● **Data to process**
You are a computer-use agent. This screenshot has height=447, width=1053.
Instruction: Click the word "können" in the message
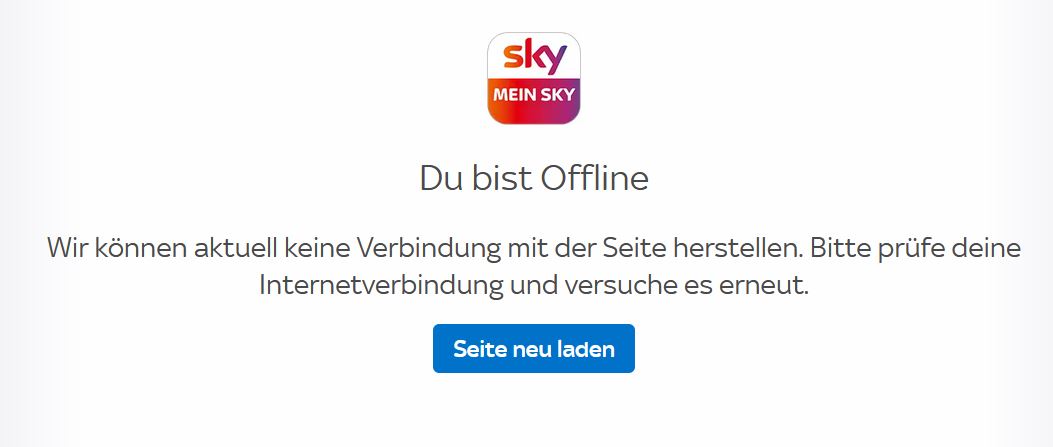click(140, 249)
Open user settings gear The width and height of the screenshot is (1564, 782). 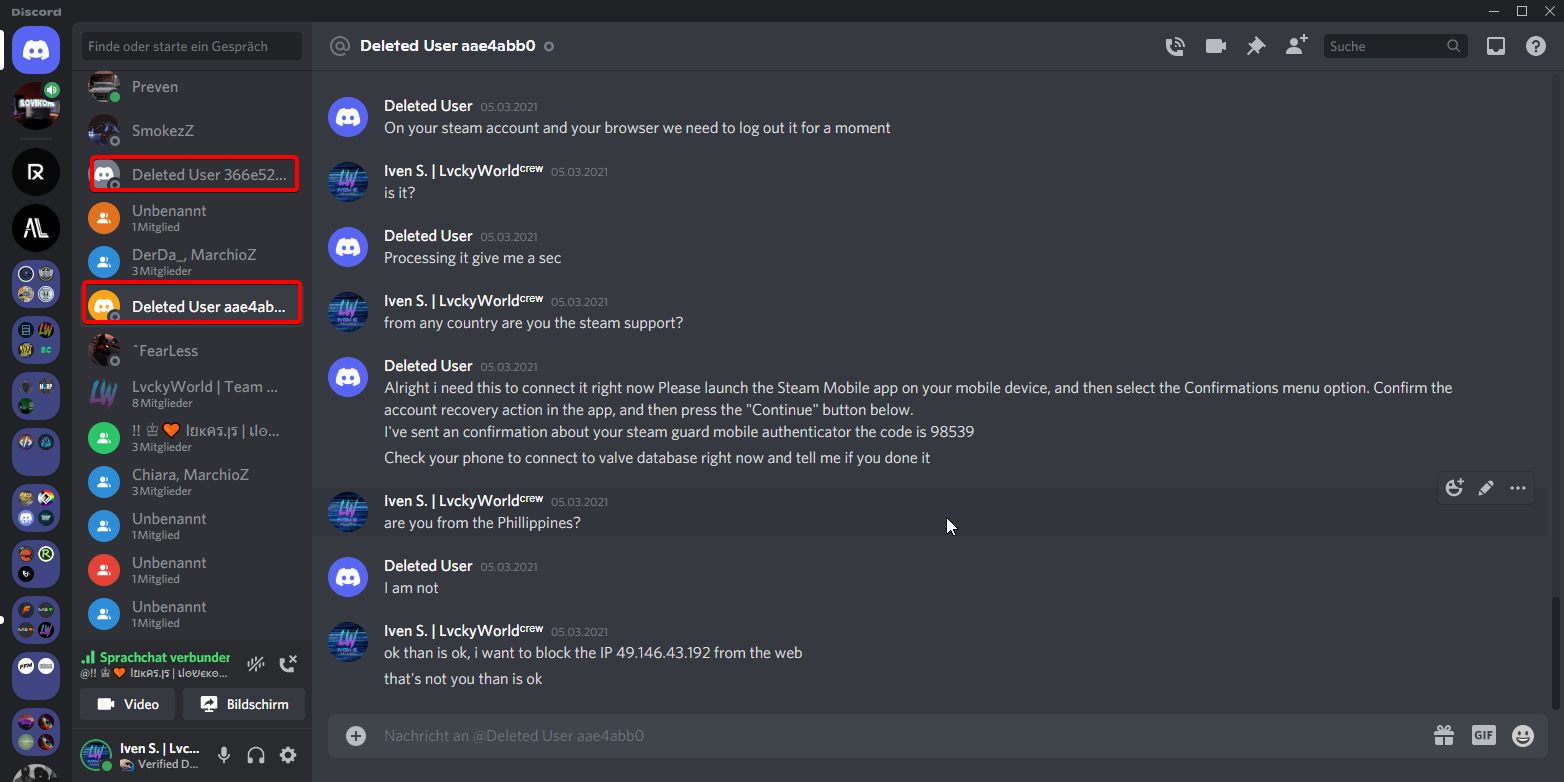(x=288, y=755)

* * *

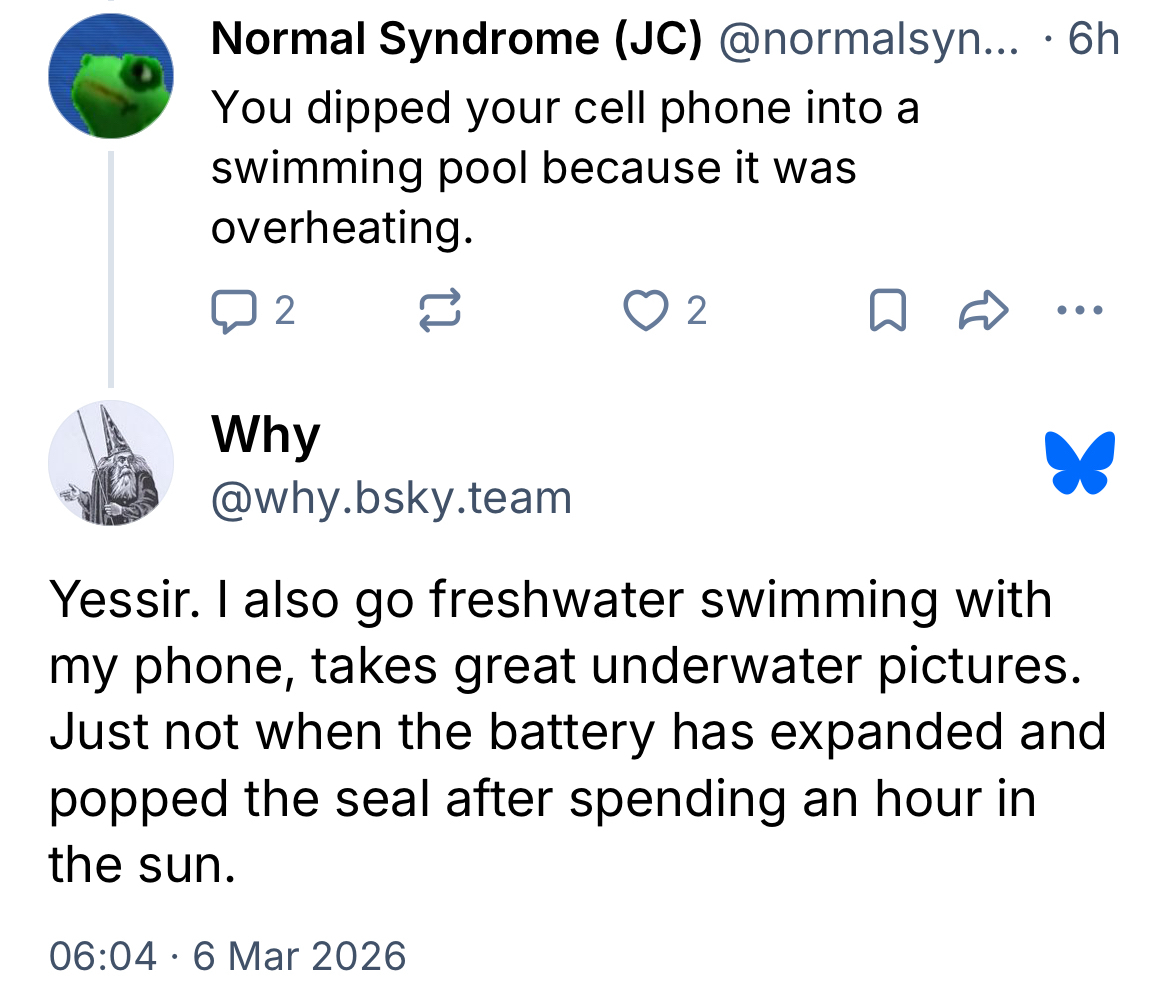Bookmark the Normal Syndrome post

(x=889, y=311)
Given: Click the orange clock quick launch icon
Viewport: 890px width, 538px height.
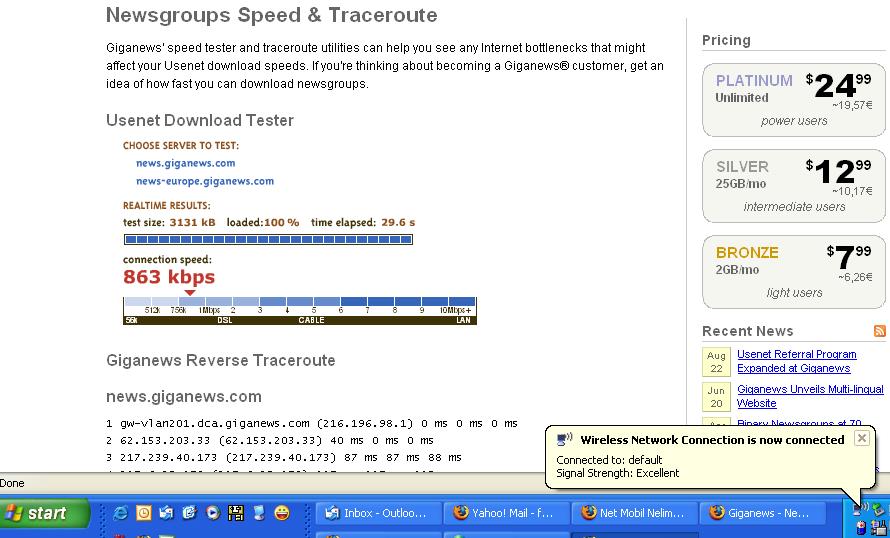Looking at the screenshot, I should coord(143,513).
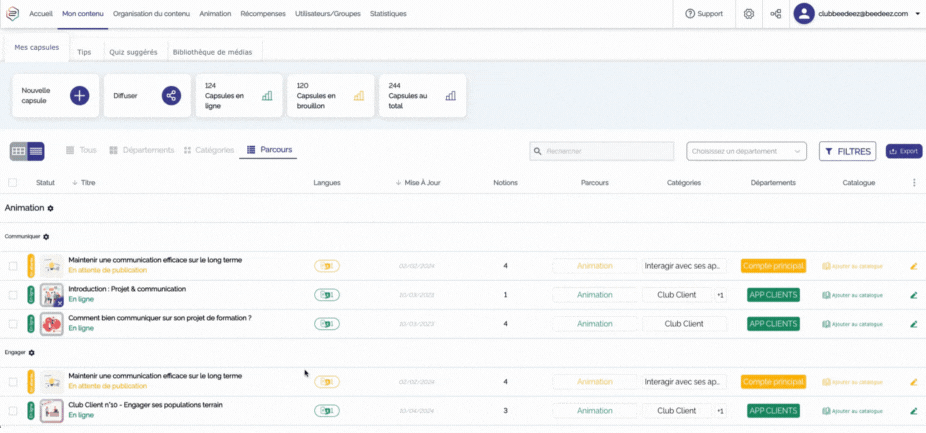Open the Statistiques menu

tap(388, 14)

● **Exercise**
Copy the lines above from the line with "Given: Click the" to the line with "tap(388, 14)", both included, leaving the pictures out.

● **Task solution**
Given: Click the orange clock quick launch icon
Viewport: 890px width, 538px height.
Looking at the screenshot, I should coord(143,513).
Open the Statistiques menu

tap(388, 14)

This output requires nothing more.